Paul O’Grady


2023

pdf bib
Improving Few-Shot Learning with Multilingual Transfer and Monte Carlo Training Set Selection
Antonis Maronikolakis | Paul O’Grady | Hinrich Schütze | Matti Lyra
Proceedings of the 2023 CLASP Conference on Learning with Small Data (LSD)

In industry settings, machine learning is an attractive tool to automatize processes. Unfortunately, annotated and high-quality data is expensive to source. This problem is exacerbated in settings spanning multiple markets and languages. Thus, developing solutions for multilingual tasks with little available data is challenging.
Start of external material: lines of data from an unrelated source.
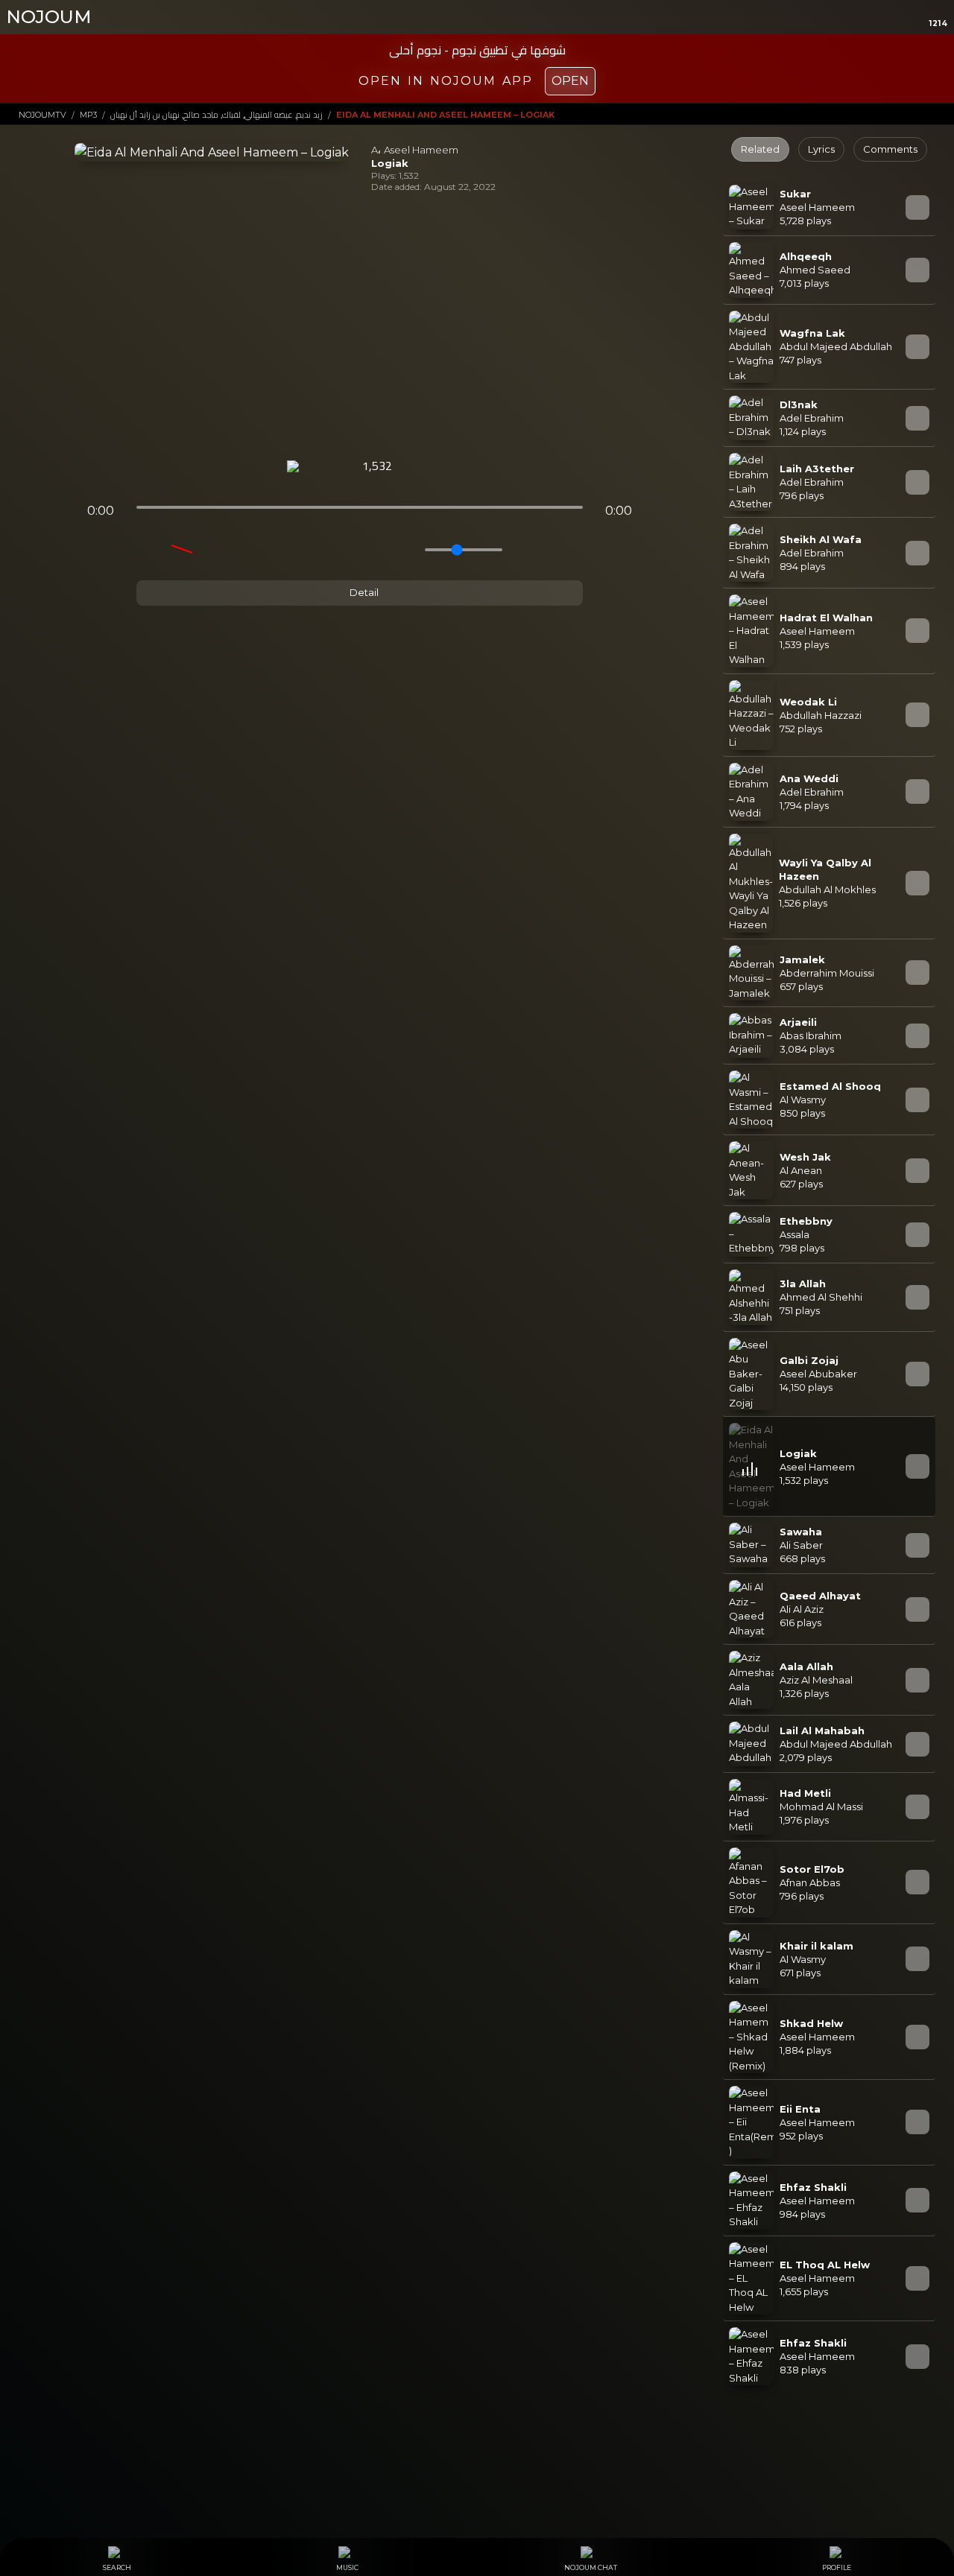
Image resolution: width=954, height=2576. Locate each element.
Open (570, 81)
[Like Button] (421, 467)
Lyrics (821, 149)
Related (760, 149)
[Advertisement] (359, 326)
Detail (363, 592)
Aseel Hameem (421, 150)
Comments (890, 149)
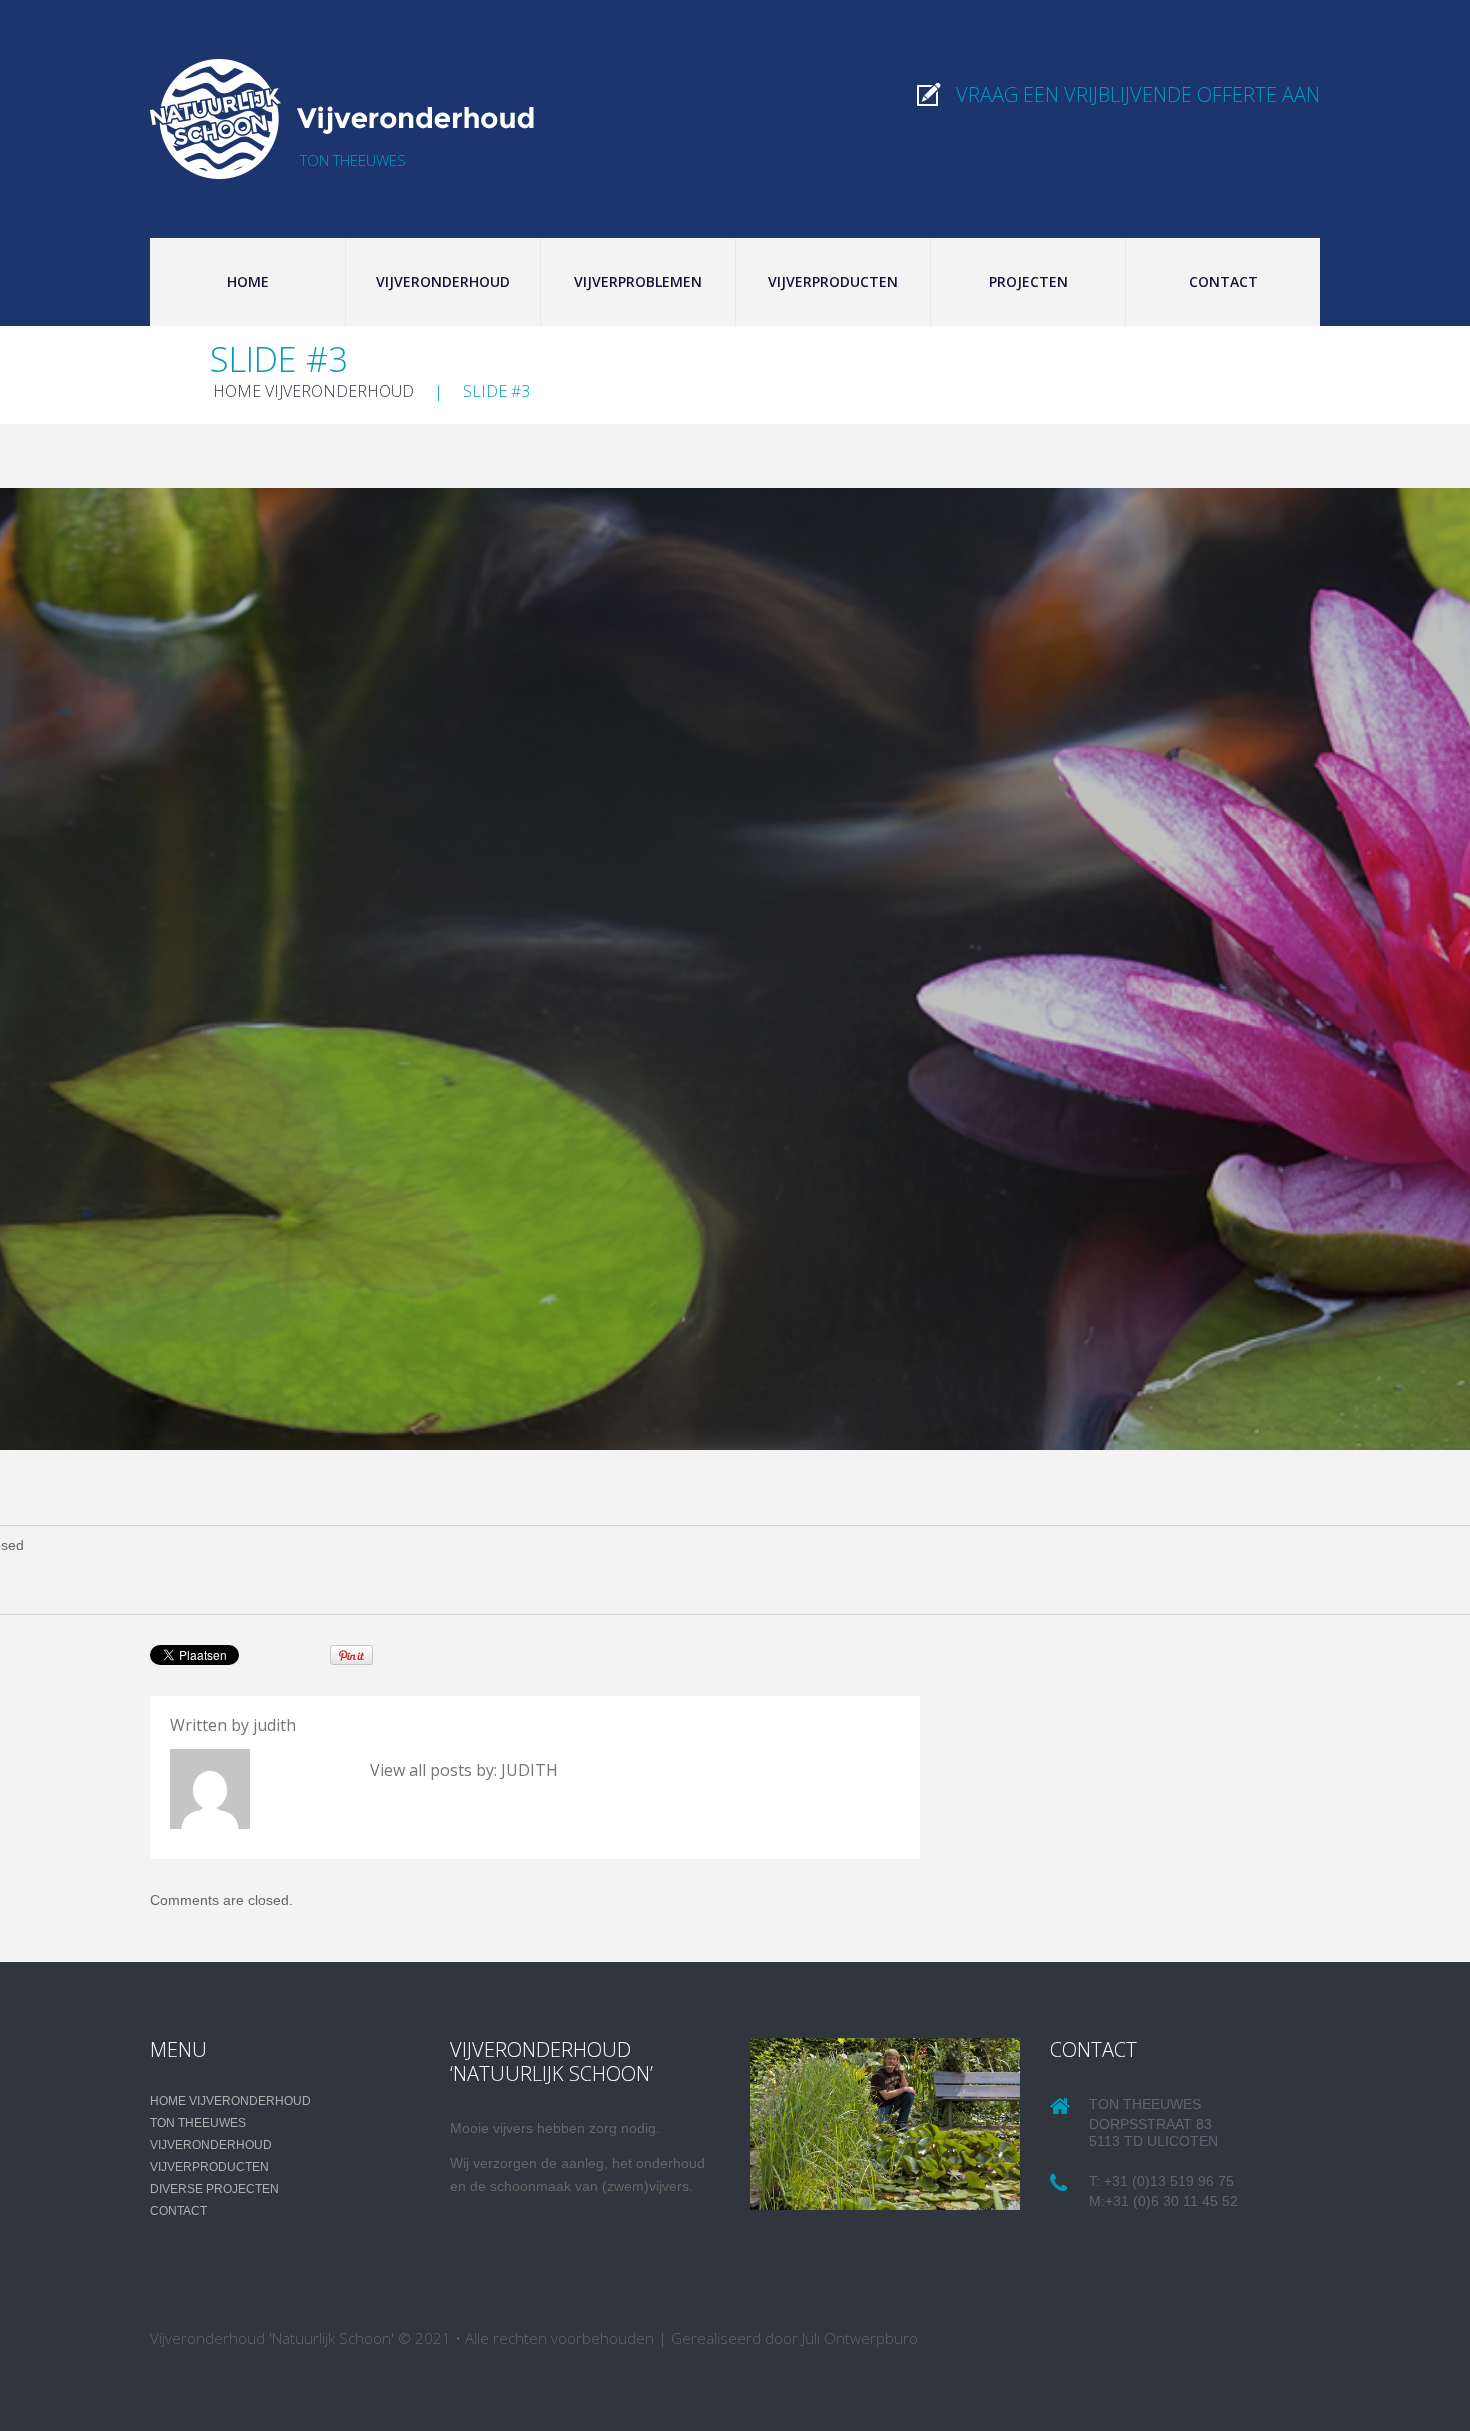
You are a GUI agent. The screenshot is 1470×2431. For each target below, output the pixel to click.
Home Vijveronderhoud (313, 391)
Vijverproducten (833, 281)
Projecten (1028, 281)
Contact (1223, 281)
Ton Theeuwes (198, 2123)
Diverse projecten (214, 2189)
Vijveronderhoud (443, 281)
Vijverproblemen (638, 281)
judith (274, 1725)
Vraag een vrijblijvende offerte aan (1138, 94)
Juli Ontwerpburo (860, 2338)
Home (248, 281)
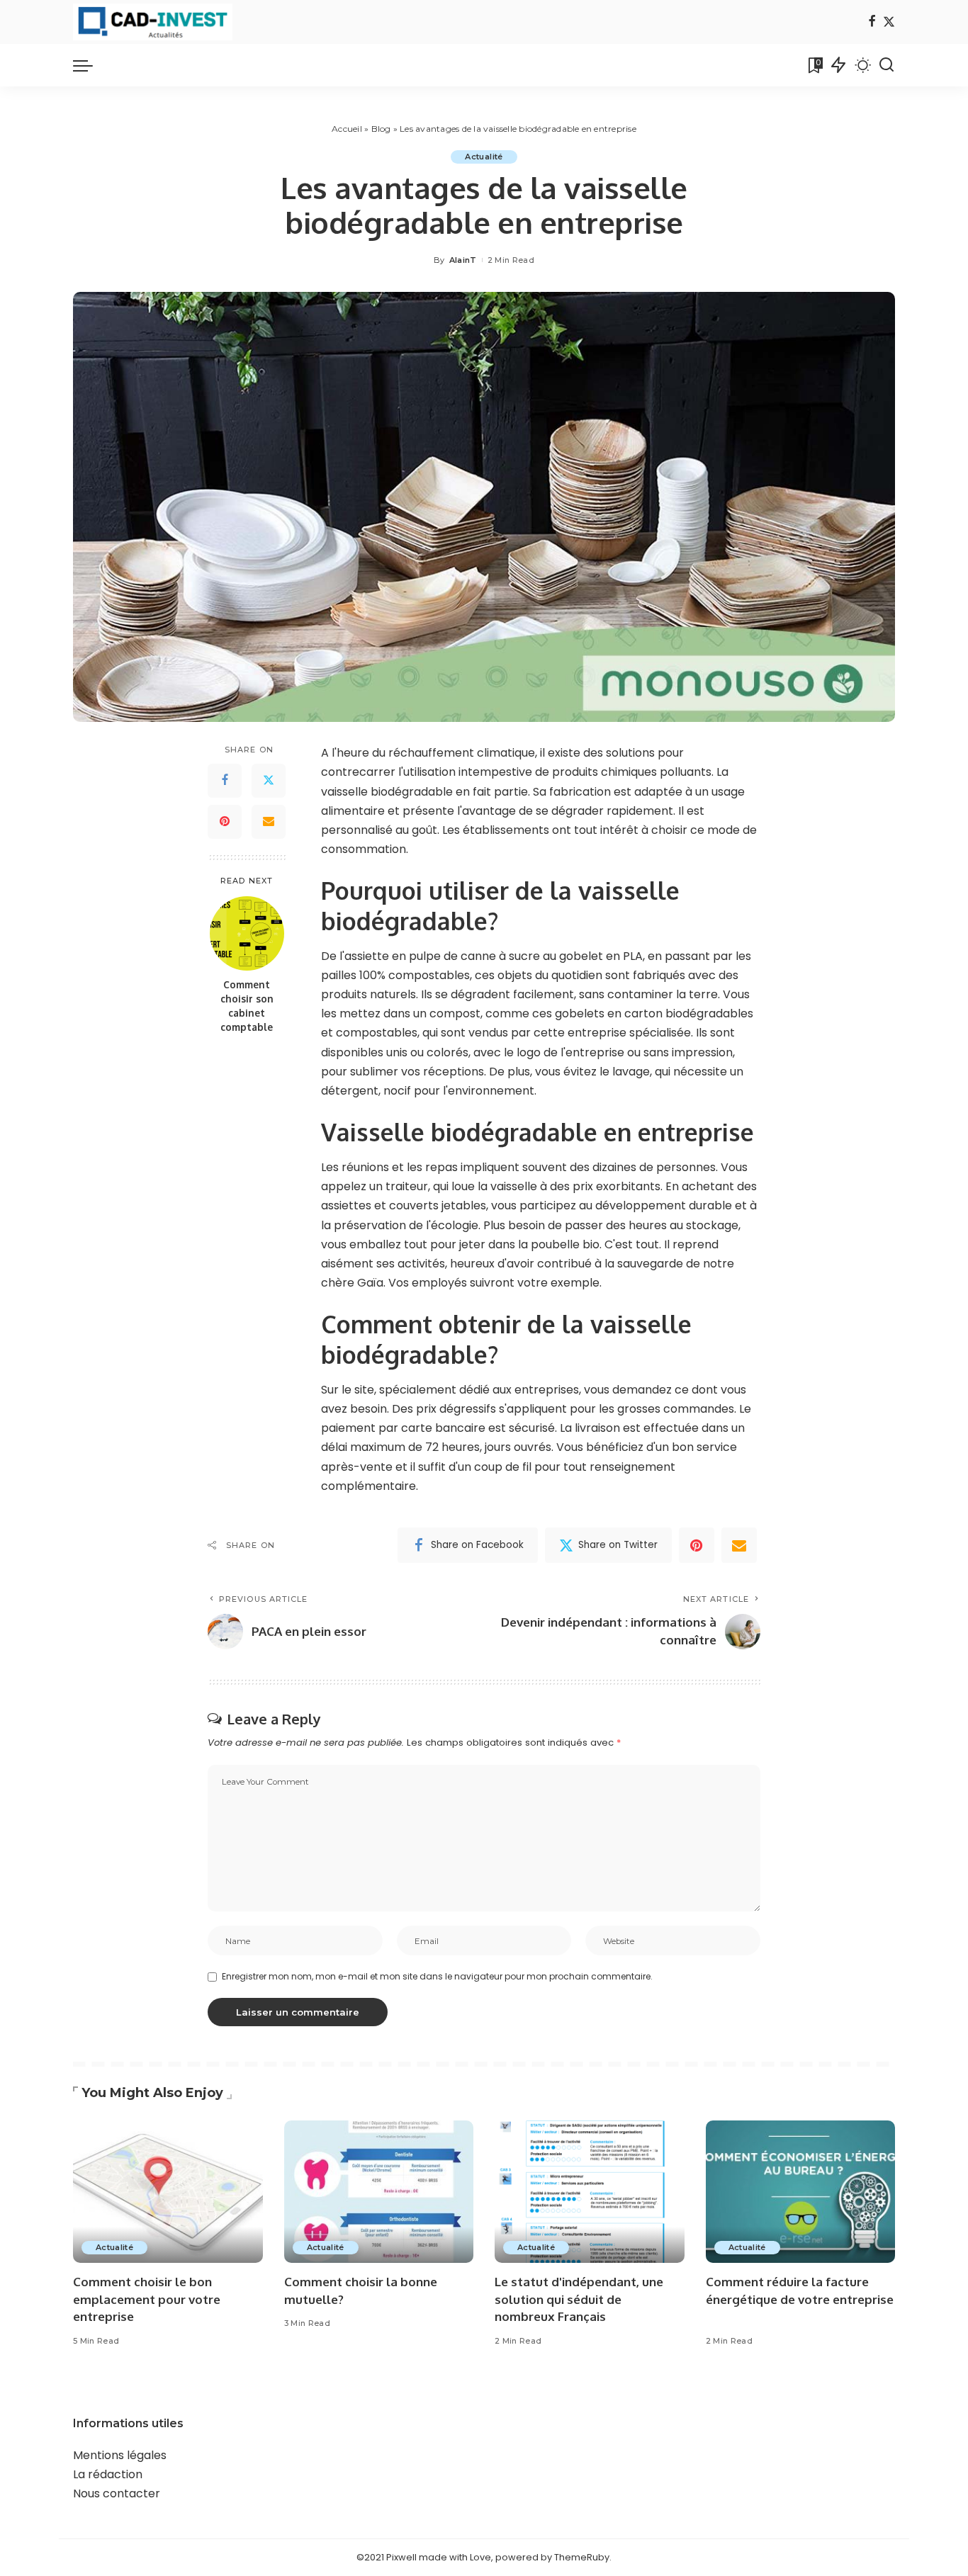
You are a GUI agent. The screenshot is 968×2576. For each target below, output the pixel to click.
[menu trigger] (90, 65)
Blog (381, 128)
Few-shot learning is a compelling approach when building solutions in multilingual and low-resource settings, since the method not only requires just a few training examples to achieve high performance, but is also a technique agnostic to language. Even though the technique can be applied to multilingual settings, optimizing performance is an open question. In our work we show that leveraging higher-resource, task-specific language data can boost overall performance and we propose a method to select training examples per their average performance in a Monte Carlo simulation, resulting in a training set more conducive to learning. We demonstrate the effectiveness of our methods in fashion text reviews moderation, classifying reviews as related or unrelated to the given product. We show that our methodology boosts performance in multilingual (English, French, German) settings, increasing F1 score and significantly decreasing false positives.